La lucha es de todos los días, no desde la retórica, sino desde el nicho. El nicho es nuestro espacio íntimo, nuestro lugar en el mundo. Para un padre, el primer nicho es el hogar. Ahí es donde se forja la igualdad real: en la distribución equitativa de las tareas domésticas, en la crianza de los hijos e hijas libres de estereotipos, en la forma en que hablamos de las mujeres, en el respeto con el que tratamos a la madre de nuestros hijos, en las películas que vemos juntos y los libros que leemos. Es un desafío diario que se gana con pequeñas acciones, no con grandes discursos.

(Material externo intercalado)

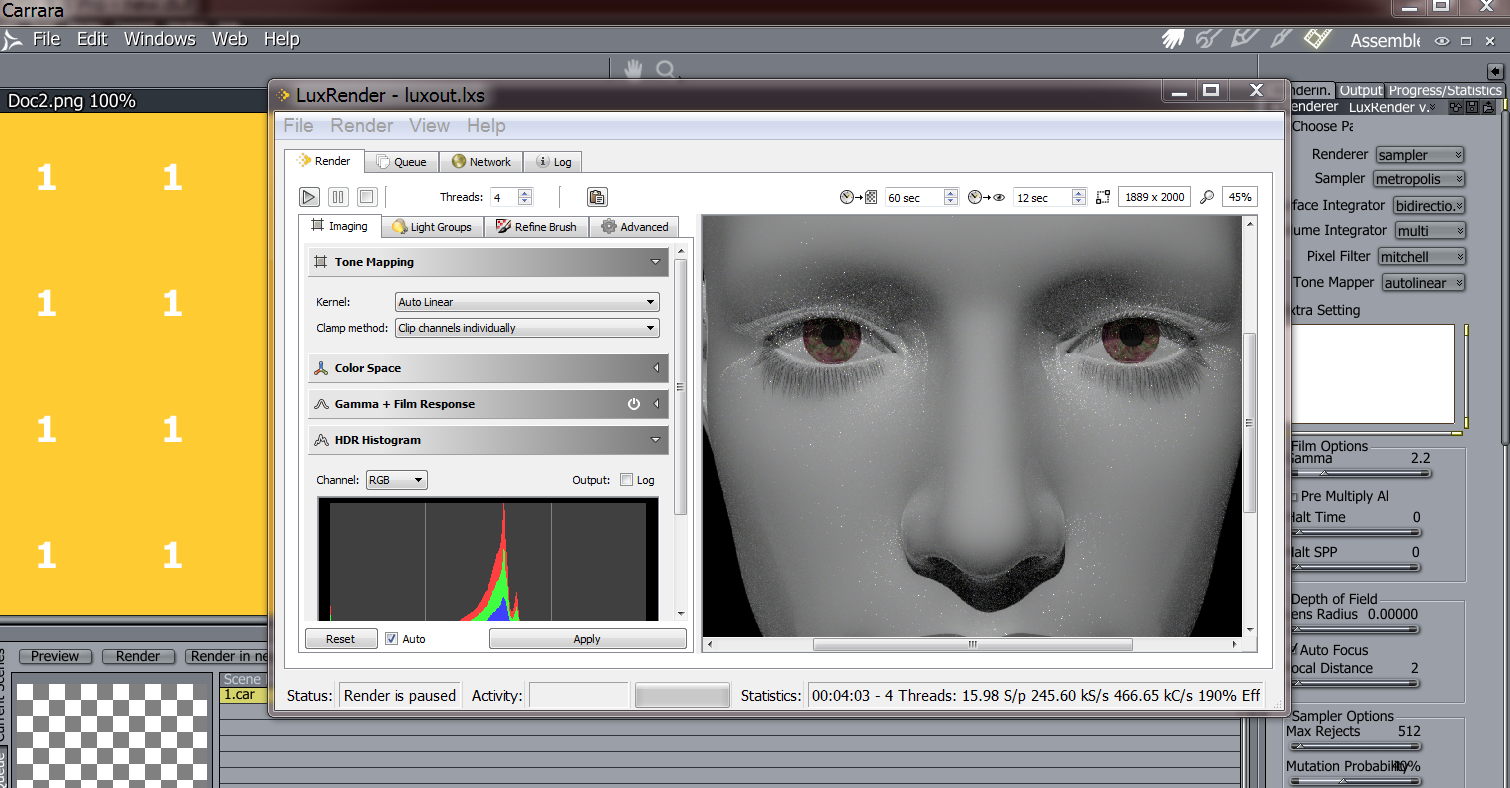Image resolution: width=1510 pixels, height=788 pixels.
Task: Uncheck the Auto checkbox
Action: click(x=392, y=639)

Desde el trabajo dignificado a la Diosa Mujer. Dignificar no es poner a la mujer en un pedestal, porque el pedestal también es una forma de alienación, de alejarla de lo humano. Dignificar es reconocer su trabajo —remunerado o no—, es valorar su opinión, es respetar su cuerpo y sus decisiones, es ceder espacio y privilegios. Es, en definitiva, tratarla como un igual, con la misma dignidad intrínseca que poseemos todos los seres humanos. Es dejar de verla como "la otra" para verla como parte indispensable del "nosotros".

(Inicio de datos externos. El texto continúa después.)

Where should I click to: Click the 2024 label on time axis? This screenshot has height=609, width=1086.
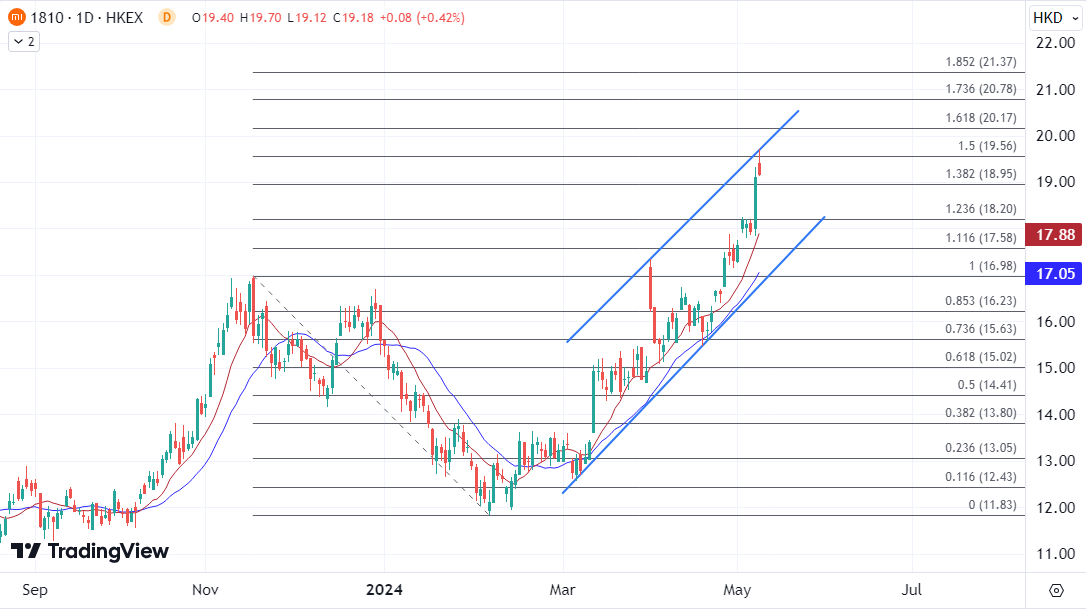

Como padre de una hija, mí perspectiva adquiere una dimensión única. No lucha solo por las mujeres en abstracto, sino por el mundo en el que mi hija crecerá. Quiero que habite una sociedad donde su voz sea escuchada sin ser silenciada, donde su cuerpo no sea un campo de batalla, donde sus sueños no tengan un techo de cristal. Cada paso que damos hacia la igualdad es una semilla que planto para su futuro y el de todas. La admiración por la Amazonas de América, por la fuerza indómita de la mujer de este continente y resto del
mundo, se convierte entonces en una responsabilidad: la de ser un aliado, un compañero de ruta que no pretende liderar la marcha, sino allanar el camino a su lado.

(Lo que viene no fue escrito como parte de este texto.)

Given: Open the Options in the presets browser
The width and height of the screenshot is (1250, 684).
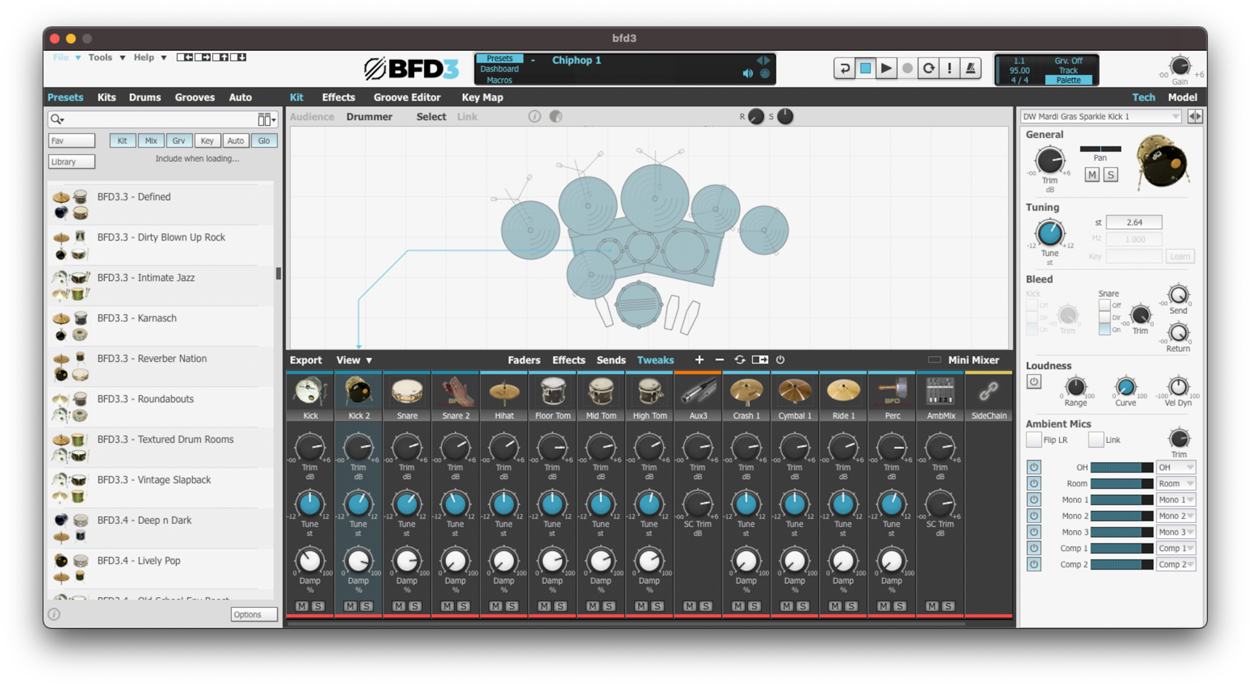Looking at the screenshot, I should pyautogui.click(x=253, y=614).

Felicidades a las mujeres, sí. Pero no una felicitación vacía, sino un reconocimiento activo. Un reconocimiento que se demuestra en la lucha diaria por ser un hombre mejor, por construir una paternidad consciente y por contribuir a que el eco de la voz femenina, libre y potente, resuene por siempre. Porque una sociedad que camina hacia la igualdad no es solo más justa para las mujeres, es una sociedad con mayor calidad democrática, más humana y, en definitiva, más habitable para todos y todas. El 8 de marzo es su día, pero la responsabilidad de construir la igualdad es, ineludiblemente, de todos los días y de todos.